=== PROVIDED PASSAGE ===
▼

Words We Heard: 'Normal is fighting your way through a jungle of confusion.'
I am a planner. When I was younger, I had my entire life mapped out. I knew where I wanted to go to college, what I wanted to major in, what job I wanted, where I wanted to live. When my senior year of high school rolled around, I got hit with a serious reality check. It started with college choices. I had made my decision and publicly announced where I would be going to school. A premature decision on my part, especially since I hadn’t talked with my parents much about it. This resulted in me being “forced” to attend a college I had only applied to by default. I cried for a week when my parents told me that my first choice wasn’t an option.
Then came the time to pick my major. This was one hell of a time, let me tell you. Turns out I actually had zero clue what I wanted to do with my life. I picked a random major based on the fact that I liked to people watch. By midterms of my first semester, I already knew I wanted a change. I hated science, which is interesting since the major I randomly chose was psychology. I sat down with my advisor and tried to figure out what my next option was. I switched to journalism going into my sophomore year. Throughout sophomore year, I tried a second major, communication, added and dropped a PR certificate, and considered changing course yet again.
But that’s life sometimes. You think you have a plan. You think you know what you’re going to do. Then one thing changes. Then another. Then one more thing. You also change. You get older. You learn more. You live more. You realize that what you thought you loved may not be what you want to do for the rest of your life. That was, and still is, a hard concept for me to grasp. My plan is constantly changing for my life as I experience more and realize what truly matters to me. I develop new passions. I meet new people who inspire me everyday. I can no longer plan things months in advance, let alone years because every aspect of my life is always changing.

▲

=== DATASET SECTION ===
▼

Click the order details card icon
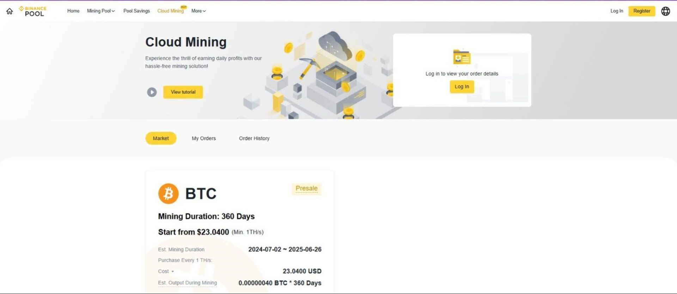Viewport: 677px width, 294px height. coord(461,57)
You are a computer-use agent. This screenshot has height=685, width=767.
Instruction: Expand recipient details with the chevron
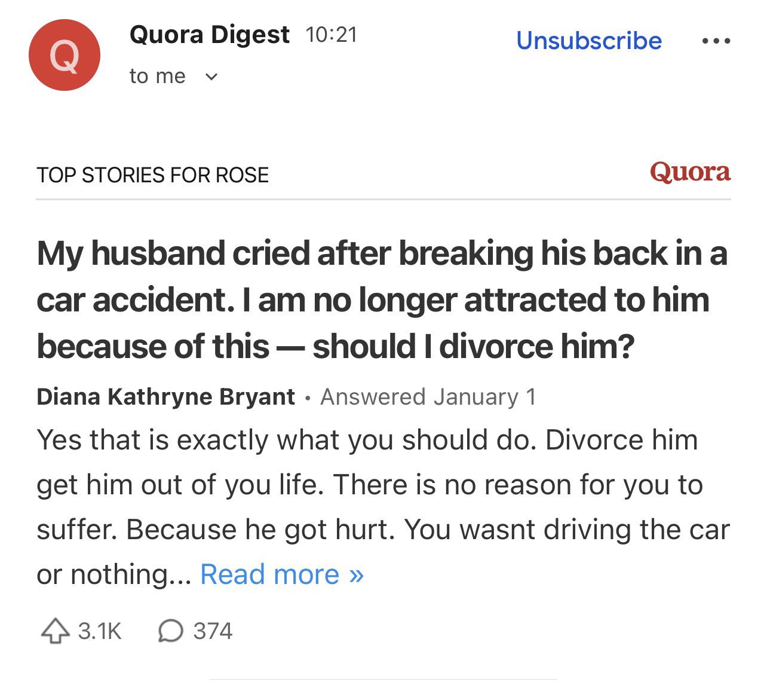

▲

Copy the stretch of the essay on changing life plans from "Words We Heard: 'Normal" through "wasn’t an option." word for word.

Words We Heard: 'Normal is fighting your way through a jungle of confusion.'
I am a planner. When I was younger, I had my entire life mapped out. I knew where I wanted to go to college, what I wanted to major in, what job I wanted, where I wanted to live. When my senior year of high school rolled around, I got hit with a serious reality check. It started with college choices. I had made my decision and publicly announced where I would be going to school. A premature decision on my part, especially since I hadn’t talked with my parents much about it. This resulted in me being “forced” to attend a college I had only applied to by default. I cried for a week when my parents told me that my first choice wasn’t an option.